En entretien avec CNN Portugal, dans le contexte de la hausse de l'inflation à 3,4 % en avril (tirée par les carburants), Sofia Cordeiro, spécialiste de l'intermédiation en crédit immobilier, a souligné que la plupart des foyers ayant signé un crédit ces dernières années sont protégés de l'impact immédiat de la hausse des taux d'intérêt. La raison tient au profil de contractualisation dominant : taux fixe ou mixte, plutôt que variable pur.

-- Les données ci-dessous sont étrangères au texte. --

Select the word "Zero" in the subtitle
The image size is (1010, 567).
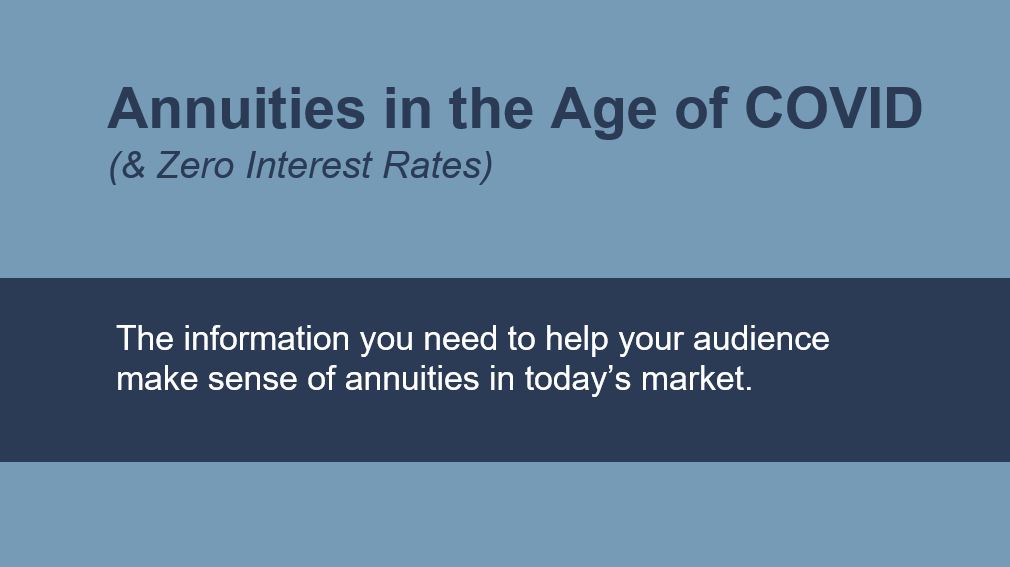coord(195,165)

Ce qu'elle a dit sur CNN Portugal
Invitée à commenter l'accélération de l'inflation en avril à 3,4 %, tirée surtout par les carburants, Sofia Cordeiro a déplacé l'attention vers l'impact réel sur les foyers avec un crédit immobilier. Selon elle, la plupart des personnes qui ont signé un crédit ces dernières années sont protégées des hausses de taux, car elles ont choisi un taux fixe ou mixte pour les premières années du contrat.

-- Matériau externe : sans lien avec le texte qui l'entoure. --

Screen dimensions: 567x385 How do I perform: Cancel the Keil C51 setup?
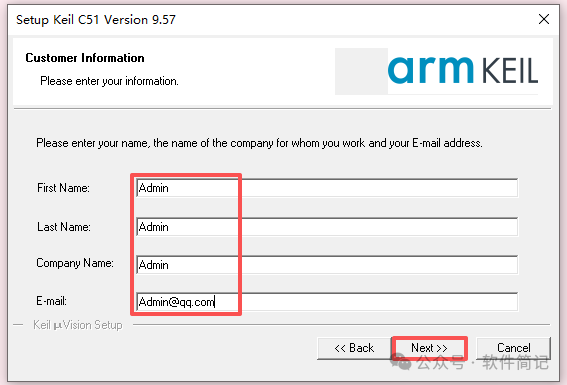point(513,348)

Pourquoi la majorité est protégée
Entre 2023 et 2025, avec l'Euribor déjà à des niveaux élevés, les banques ont fréquemment proposé un taux fixe pour les premières années ou un taux mixte. Ce profil de contractualisation immunise la mensualité face aux mouvements à court terme de l'indice : la mensualité ne change qu'à la fin de la période fixe ou à la date de révision prévue par le contrat. Il reste néanmoins important de lire la FINE pour identifier quand le contrat passe en variable et quel spread s'applique.
Ce qu'il faut vérifier avant toute décision
Avant de renégocier, de transférer ou simplement de vous sentir rassuré, vérifiez trois points dans votre FINE : le régime de taux en vigueur, la prochaine date de révision et l'indice utilisé, ainsi que le spread contracté. L'analyse doit inclure le TAEG, le MTIC, la durée restante, les assurances et les coûts de l'opération. Une mensualité stable aujourd'hui ne signifie pas qu'elle restera inchangée demain.